Özlü, “Geri döndüğümde de Mehmet Yazıcı’ya gidip örgütle olan bağımı koparmak istediğimi söyledim. Neden diye sordu. Ben de Pensilvanya’da tasvip etmediğim şekilde konuşmalara rastladığımı, olumsuz gözlemlerde bulunduğumu belirttim. Mehmet Yazıcı bunun üzerine bana ‘Sen o zaman hacca da gitme’ dedi. Tüm kirli işlerini gizlilikle yapan bu ihanet şebekesi içinde olmaktan utanç duyduğumu söyledim. 2014 Mayıs ayından itibaren de bağımı kopardım ve bundan sonra bana tavır aldılar, dışlandım. Ben bu örgütü devletin sevdiği dönemde sevdim ve nefret ettiği dönemde de nefret ettim. Cemaat görüntüsünden çıktığı anda da örgütle bağımı kestim” dedi.

“ÖRGÜTE DÜŞMAN İHH’YE YARDIM ETTİM”

Pensilvanya’dan döndükten sonra hiçbir toplantıya katılmadığını, Zaman Gazetesi aboneliğini iptal ettirdiğini söyleyen Mehmet Fatih Özlü, “2014 öncesinde masum dini duygularla maddi yardımda bulundum. Ancak 2014’ten sonra ise çevremdeki insanlara yardım etmeyi tercih ettim. Örgüte rakip ve düşman olan İHH’ye bağış yaptığım görülebilir. Örgütle ilişiğini düşündüğüm Tabip Odası seçiminden uzak kaldım. Gelen daveti reddettim. Toplantılara hiç katılmadım. Üniversiteden de ayrılmaya çalıştım. Bunun için başka yerlerle görüşmelerde bulundum” diye konuştu.

“SEÇİMDEN SONRA HAYRİ COŞKUN YÜZÜMÜZE BAKMADI”

Rektör Prof. Dr. Hayri Coşkun’un ikinci kez rektör olarak seçilmesinin öncesinde firari sanıklar Mehmet Yazıcı ve Kenan Gümüştekin’in, Coşkun’un desteklenmesi yönünde telkinlerde bulunduğunu belirten Mehmet Fatih Özlü, “Seçimden önce Hayri Coşkun’a destek vermelerini ve arkasında durmalarını istediler. Ancak Hayri Coşkun rektör olduktan sonra ‘Bize sırtını döndü, yüzümüze bakmıyor’ şeklinde sözleri de oldu” dedi.
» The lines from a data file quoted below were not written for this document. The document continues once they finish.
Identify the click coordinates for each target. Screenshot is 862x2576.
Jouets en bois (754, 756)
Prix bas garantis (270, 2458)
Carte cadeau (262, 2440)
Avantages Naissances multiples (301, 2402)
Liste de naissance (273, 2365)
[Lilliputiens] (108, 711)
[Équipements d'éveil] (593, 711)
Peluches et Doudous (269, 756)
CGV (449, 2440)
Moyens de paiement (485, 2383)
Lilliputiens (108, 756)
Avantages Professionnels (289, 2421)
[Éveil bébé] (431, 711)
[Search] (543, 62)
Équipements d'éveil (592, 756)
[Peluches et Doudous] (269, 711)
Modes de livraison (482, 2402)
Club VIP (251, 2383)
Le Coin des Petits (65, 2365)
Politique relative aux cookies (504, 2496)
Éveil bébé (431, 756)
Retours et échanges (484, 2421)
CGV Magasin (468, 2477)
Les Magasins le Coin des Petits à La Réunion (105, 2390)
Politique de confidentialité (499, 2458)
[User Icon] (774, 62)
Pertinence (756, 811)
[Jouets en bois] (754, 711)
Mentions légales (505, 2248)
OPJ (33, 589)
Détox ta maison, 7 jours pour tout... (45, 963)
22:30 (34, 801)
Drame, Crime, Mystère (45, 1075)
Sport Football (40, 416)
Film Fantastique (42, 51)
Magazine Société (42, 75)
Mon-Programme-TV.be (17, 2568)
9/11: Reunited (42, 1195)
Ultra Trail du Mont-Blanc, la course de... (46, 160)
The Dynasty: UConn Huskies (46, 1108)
SOHBETLERE KATILANLARIN İSİMLERİNİ AÇIKLADI

2003 yılında Tıp Fakültesi öğrencisi iken Mevlüt Kurt vasıtasıyla malum yapı ile tanıştığını söyleyen Mehmet Fatih Özlü, “Mehmet Yazıcı tarafından düzenlenen Salı sabah toplantılarına katıldım. Bu toplantılara Kenan Gümüştekin, Alim Erdem, Aytekin Alçelik, Ahmet Karataş, Fatih Demircioğlu, Mesut Erdurmuş, Ümit Yaşar Tekelioğlu, Arif Duran, Fırat Zafer Mengeloğlu, Tarık Ocak, Abdülkadir Küçükbayrak, Kemalettin Erdem ve Elçin Hakan Terzi gibi isimler iştirak ediyordu. Grup başı toplantılarına ise yönetici konumunda Suzi Selim Ayhan, Alim Erdem, Ahmet Karataş, Mesut Erdurmuş, Serkan Öztürk, Kenan Gümüştekin, Fahrettin Talay, Mehmet Yazıcı ve Aytekin Alçelik katılıyordu. Salı sabah toplantılarına Mehmet Yazıcı, Kenan Gümüştekin ve Fahrettin Talay nadiren gelirdi. Onlar grup hiyerarşisi içinde muhtemelen üst kademedeki toplantılara katılıyorlardı. Grupla bağımı kesmeden 7-8 ay önce de bana devlet hastanesindeki bir gruptan sorumlu olduğum söylenerek Mehmet Yazıcı bana ‘Sen artık devlet hastanesindeki doktorlarla sohbet yapacaksın’ dedi. Orada Uğur Korkmaz, Bülent, Güray ve Onur isimli doktorlarla bu toplantıları tertipledik” ifadelerini kullandı.

“BENİ KENDİSİ ANA BİLİM DALI BAŞKANI YAPTI”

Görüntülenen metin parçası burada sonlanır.